═══ Selected passage

Steven Smith's side played exceptionally but fell in the final hurdle © BCCI
Steven Smith’s side played exceptionally but fell in the final hurdle © BCCI

It was a memorable journey for Rising Pune Supergiant (RPS) in Indian Premier League (IPL) 2017, their last appearance in tournament. Though they faltered in the summit clash, they would be proud of their overall performance. They had few ups and downs but held onto a combination that bore effective results until the last hurdle. They took some bold moves prior to the tenth edition. Finishing seventh in the previous edition, they removed India’s most successful skipper, MS Dhoni, from the helm. He was replaced by Australia’s Steven Smith. In the auction, Sanjiv Goenka and co. got hold of Ben Stokes for INR 14.5 crores. As a result, they made headlines well ahead of the tournament. However, RPS had to design a roadmap to ensure they put their best foot forward.

RPS had a rough start. They took time in finding a striking combination. Prior to the final, they had won 10 of their last 15 games. Such was their dominance that many believed they deserved the coveted trophy. But no team can win a tournament of such stature by virtue of luck or few in-form players. Mumbai Indians (MI) were the top side in the group stage and showed what RPS lacked on the big night. Let us review their performance and churn out their hits and misses.

In RPS’ first 5 games, they were languishing at the bottom with just two victories. While the first win came courtesy Smith’s unbeaten 84, the second triumph proved to be the turning point. They were defending 162 against Royal Challengers Bangalore (RCB) at Bengaluru. Their batsmen got valuable starts to give a modest total for their bowlers to defend. The likes of Jaydev Unadkat, Stokes, Dane Christian, Imran Tahir and Shardul Thakur rose to the occasion and bowled with much intensity to earn an impressive 27-run victory.

══════
═══ Data supplied

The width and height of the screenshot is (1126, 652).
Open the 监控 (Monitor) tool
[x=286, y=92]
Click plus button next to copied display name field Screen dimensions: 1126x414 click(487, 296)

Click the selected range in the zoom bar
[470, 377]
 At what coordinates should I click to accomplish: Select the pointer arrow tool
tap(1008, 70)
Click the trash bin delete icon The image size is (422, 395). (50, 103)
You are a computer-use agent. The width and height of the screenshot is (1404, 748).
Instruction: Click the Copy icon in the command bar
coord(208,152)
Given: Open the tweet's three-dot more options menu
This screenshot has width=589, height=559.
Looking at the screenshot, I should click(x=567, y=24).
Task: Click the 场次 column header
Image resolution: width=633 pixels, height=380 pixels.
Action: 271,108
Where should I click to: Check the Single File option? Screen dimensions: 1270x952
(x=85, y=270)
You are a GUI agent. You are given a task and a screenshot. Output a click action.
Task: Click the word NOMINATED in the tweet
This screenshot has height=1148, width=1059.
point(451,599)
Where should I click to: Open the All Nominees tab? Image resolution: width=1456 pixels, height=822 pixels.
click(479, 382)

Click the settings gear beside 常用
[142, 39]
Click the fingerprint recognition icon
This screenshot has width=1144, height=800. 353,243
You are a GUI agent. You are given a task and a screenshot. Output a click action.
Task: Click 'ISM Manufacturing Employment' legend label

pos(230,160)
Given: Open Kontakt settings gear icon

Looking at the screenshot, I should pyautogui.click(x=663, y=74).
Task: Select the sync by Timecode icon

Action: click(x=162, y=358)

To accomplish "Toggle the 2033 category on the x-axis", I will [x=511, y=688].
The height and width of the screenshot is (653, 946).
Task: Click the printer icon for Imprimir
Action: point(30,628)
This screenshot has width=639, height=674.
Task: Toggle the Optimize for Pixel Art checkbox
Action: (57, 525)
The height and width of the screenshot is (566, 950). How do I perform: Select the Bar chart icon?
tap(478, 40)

══════

▶ _Exercise description_:
Answer these questions using the passage on Rising Pune Supergiant in IPL 2017.
1. Who replaced MS Dhoni as the team's skipper?
2. How many of their last 15 games had they won before the final?
3. By how many runs did they beat Royal Challengers Bangalore at Bengaluru?

▶ _Solved problem_:
1. Steven Smith
2. 10
3. 27 runs